The feasibility and validity of using the ERA to measure emotional readiness in separating has been presented in the preceding studies. Here, we address whether emotional readiness is predictive of meaningful behavioural outcomes. In Study 1, ERA scores of separated parents are compared against their ability to write an effective parenting plan. In Study 2, ERA scores of separated parents are compared against court outcome variables. Both studies are currently underway.
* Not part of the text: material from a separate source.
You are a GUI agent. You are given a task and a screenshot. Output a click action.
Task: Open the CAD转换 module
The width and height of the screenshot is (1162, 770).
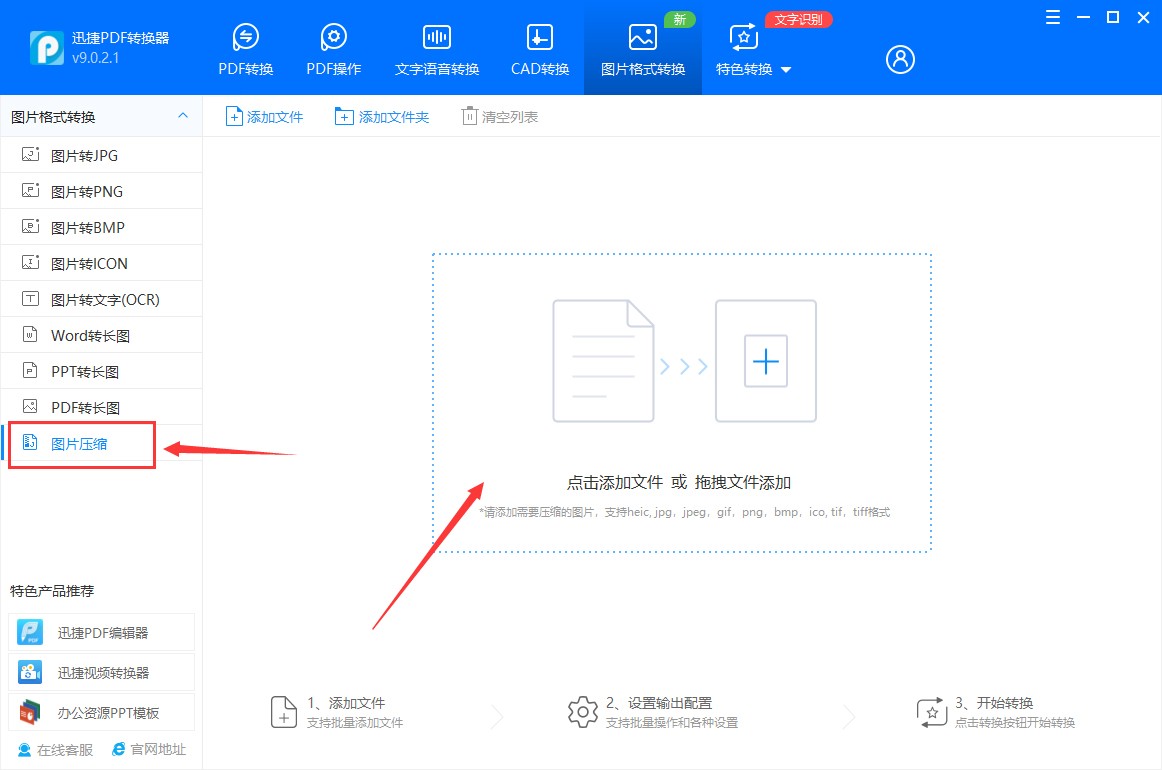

Discussion will focus on real world implications of the ERA as a predictive tool, as well as the key lessons from the whole symposium, and a future research agenda.

Feasibility and utility of measuring Emotional Readiness in real-world conflict resolution settings

Research has shown that the ERA can be used to measure emotional readiness in separated parents in the context of a research study. Here, we examine the feasibility of using the ERA in practice, in real-world settings. We describe two studies in which we i) examine the settings in which the ERA could be used for assessing clients’ emotional readiness; and ii) examine how well the ERA performs in real-world setting, compared to professional judgement. An appropriate context was identified to test the ERA, and concordance between professional judgement and ERA cut-offs was good, indicating that the measure is valid.

Nomological network of Emotional Readiness following break-up

Following separation, continued contact with an ex-partner (e.g. when there are children) can result in relationship-relevant negative affect being maintained. The ability to ‘resolve’ ones’ emotional reaction to a break-up may therefore differ between couples that do and do not have children. Here, we explore the nomological network of the construct in non-parent separation. Non-parent participants who had experienced a relationship break-up (n=199) took part in an online study. Analysis examined the nomological network of emotional readiness. Emotional readiness is positively associated with positive personality constructs as well as positive, mindful, and acceptance-based coping strategies following a relationship break-up.

The Emotional Readiness Assessment: scale development and psychometric properties

The ability to make effective co-parenting agreements, and to reduce conflict following divorce depends on a person’s emotional readiness. However, there exists no established method of measuring emotional readiness as a psychological construct. Here, we describe the development and psychometric properties of the Emotional Readiness Assessment. In Study 1 (n=573) we identify the factor structure of the ERA, and examine face validity. In Study 2, we benchmark high, mid, and low cut-offs of the ERA against co-parenting self-reports. Overall, findings demonstrate that emotional readiness is negatively associated with psychological distress, stress, and attachment insecurity, and positively related to co-parenting.

The socio-legal and support context for Emotional Readiness

In recent years, there have been attempts to encourage divorcing and separating couples to use out-of-court pathways to agree arrangements without involving British courts. Separating parents’ ‘emotional readiness’ to do so has been identified as a key factor in the success of such pathways to family justice. This talk outlines the socio-legal context of parental separation and associated support in England. The value of being able to measure emotional readiness in separating parents to target appropriate support will also be discussed, along with the implications of forthcoming changes to divorce law.